Our findings are consistent with those of Galal et al. (16), who reported comparable safety and efficacy between transverse and intramedullary pinning for fifth metacarpal neck fractures. Similarly, Zhu et al. (22) and Melamed et al. (23) found no significant differences in long-term functional outcomes between pinning and plating techniques, supporting the idea that multiple surgical approaches can yield satisfactory results when properly applied.
However, not all studies have reached the same conclusion. For instance, Yi et al. (24) reported superior functional outcomes with antegrade intramedullary pinning compared to retrograde fixation. Variability across studies may reflect differences in surgical technique, patient demogra-phics, or outcome assessment criteria. Saied et al. (25) observed comparable outcomes between cross-pinning and intramedullary methods, whereas Haddad et al. (26) reported favorable results using a hybrid technique combining antegrade and transverse pinning.
In our study, the lack of significant differences in malunion and nonunion rates further supports the equivalence of axial and transverse pinning techniques. While Galal et al. (16) reported a lower complication rate with transverse pinning, their comparison was with intramedullary pinning rather than axial pinning, limiting the direct applicability of their findings to our results.
Although healing time and complication rates were not specifically assessed in the present study, these parameters may serve as important outcomes in future research. In clinical practice, the choice of surgical technique often depends on surgeon expertise, patient characteristics, and resource availability. The comparable baseline characteristics of our study population, particularly age and gender, enhance the internal validity of our findings.

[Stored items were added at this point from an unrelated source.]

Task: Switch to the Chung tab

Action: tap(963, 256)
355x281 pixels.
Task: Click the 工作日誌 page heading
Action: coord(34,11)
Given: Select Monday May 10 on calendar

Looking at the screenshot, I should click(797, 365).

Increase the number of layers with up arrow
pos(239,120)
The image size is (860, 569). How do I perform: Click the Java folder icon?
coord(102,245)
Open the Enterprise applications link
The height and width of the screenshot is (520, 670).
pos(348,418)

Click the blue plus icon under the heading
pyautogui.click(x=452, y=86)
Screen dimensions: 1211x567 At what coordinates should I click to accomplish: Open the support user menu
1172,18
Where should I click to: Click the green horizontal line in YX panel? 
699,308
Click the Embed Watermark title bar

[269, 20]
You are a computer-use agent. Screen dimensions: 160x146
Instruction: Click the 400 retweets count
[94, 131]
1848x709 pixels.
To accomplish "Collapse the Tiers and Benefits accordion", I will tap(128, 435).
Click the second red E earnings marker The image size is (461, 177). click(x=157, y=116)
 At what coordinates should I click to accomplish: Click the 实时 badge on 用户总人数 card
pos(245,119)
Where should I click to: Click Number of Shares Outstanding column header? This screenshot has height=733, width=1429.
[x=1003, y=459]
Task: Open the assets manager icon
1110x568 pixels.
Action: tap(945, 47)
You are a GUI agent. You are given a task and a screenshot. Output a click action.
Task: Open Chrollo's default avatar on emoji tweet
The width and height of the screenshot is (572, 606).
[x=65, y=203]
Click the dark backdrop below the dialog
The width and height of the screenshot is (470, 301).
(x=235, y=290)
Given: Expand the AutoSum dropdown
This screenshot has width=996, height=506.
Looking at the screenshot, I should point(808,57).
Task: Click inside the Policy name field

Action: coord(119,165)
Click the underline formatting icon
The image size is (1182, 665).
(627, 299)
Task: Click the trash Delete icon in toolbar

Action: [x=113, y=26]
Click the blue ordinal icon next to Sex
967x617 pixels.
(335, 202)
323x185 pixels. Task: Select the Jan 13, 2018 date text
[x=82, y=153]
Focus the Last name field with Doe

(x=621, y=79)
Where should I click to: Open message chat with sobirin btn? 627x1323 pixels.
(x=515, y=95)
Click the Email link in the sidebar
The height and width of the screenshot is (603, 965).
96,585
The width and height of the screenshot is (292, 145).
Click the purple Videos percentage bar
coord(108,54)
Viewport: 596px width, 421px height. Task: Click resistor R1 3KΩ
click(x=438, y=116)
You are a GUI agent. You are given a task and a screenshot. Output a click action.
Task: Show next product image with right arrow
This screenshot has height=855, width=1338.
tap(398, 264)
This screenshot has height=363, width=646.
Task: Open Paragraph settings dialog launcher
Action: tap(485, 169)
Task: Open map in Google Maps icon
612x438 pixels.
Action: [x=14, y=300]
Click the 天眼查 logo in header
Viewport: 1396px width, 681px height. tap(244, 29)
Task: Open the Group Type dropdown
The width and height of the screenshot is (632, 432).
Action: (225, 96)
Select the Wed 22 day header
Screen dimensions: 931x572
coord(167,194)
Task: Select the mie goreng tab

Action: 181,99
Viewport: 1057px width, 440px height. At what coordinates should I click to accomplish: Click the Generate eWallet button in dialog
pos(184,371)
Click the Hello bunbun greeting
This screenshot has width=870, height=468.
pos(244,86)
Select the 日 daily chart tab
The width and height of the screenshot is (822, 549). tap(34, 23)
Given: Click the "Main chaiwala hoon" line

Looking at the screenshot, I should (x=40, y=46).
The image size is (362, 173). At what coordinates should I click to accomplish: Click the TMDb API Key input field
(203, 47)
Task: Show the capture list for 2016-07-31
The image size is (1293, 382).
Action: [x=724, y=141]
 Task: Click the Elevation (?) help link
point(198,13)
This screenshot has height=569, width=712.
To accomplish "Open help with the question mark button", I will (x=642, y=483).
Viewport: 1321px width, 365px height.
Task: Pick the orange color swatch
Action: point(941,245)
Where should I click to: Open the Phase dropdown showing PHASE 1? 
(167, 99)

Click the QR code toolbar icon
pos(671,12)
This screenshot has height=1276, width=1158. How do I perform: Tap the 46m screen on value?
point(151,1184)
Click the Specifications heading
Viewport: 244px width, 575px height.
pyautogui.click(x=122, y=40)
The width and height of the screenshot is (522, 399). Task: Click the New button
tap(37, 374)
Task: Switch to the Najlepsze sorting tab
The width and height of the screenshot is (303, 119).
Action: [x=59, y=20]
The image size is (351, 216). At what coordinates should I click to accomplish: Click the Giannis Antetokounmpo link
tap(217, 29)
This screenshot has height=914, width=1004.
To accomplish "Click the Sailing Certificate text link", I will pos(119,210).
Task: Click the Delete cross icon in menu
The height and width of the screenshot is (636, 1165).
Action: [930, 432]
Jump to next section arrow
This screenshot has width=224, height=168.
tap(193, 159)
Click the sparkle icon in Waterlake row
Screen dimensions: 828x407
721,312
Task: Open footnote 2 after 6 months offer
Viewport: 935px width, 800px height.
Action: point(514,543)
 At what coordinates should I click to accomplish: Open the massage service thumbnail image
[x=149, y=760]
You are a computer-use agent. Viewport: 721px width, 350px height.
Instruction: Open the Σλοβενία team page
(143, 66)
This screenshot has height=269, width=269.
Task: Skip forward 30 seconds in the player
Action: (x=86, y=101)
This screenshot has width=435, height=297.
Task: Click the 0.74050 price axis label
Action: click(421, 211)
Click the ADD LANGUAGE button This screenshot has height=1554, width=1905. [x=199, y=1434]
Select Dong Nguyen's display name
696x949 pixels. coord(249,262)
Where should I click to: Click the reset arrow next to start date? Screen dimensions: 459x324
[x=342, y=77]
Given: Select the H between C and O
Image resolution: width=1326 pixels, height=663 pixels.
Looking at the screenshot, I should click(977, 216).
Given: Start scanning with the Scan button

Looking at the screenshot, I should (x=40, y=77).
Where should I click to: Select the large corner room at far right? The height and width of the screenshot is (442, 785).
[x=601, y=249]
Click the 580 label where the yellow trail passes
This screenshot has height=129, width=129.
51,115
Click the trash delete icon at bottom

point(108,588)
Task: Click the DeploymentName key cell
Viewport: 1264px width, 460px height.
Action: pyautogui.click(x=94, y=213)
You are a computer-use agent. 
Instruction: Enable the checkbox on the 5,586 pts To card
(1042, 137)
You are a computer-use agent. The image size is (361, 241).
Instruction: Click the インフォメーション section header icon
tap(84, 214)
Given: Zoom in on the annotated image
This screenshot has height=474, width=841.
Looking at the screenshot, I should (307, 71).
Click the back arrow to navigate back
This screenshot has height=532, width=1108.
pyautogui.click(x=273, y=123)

A key strength of this study is its dual assessment of both lateral and frontal radiographic views, enabling a comprehensive evaluation of angular deformities. Additionally, functional outcomes were measured using both qualitative and quantitative assessments of Total Active Motion (TAM), enhancing the reliability of the functional analysis. The similar distribution of good and excellent TAM scores between the axial and transverse pinning groups supports the conclusion that both techniques provide comparable clinical efficacy. Future studies should evaluate recovery timelines, including the return to daily activities at 3- and 6-month follow-ups, and examine operative times and complication rates associated with each technique to further optimize treatment protocols.
In conclusion, this study demonstrates that both axial and transverse pinning are effective and reliable surgical options for managing Boxer's fractures, with no clear superiority of either technique in terms of radiographic alignment or functional recovery. Nevertheless, due to its technical simplicity, minimal invasiveness, and potential for faster rehabilitation without requiring secondary procedures, transverse pinning may offer practical advantages in selected clinical scenarios. Ultimately, the choice of technique should be guided by patient-specific factors and the surgeon’s expertise.
Study Limitations
One limitation of this study was the presence of incomplete or inconsistent documentation in hospital records, which may have affected the comprehensiveness and availability of certain clinical data.
Funding Disclosure
This study was conducted without any external funding support.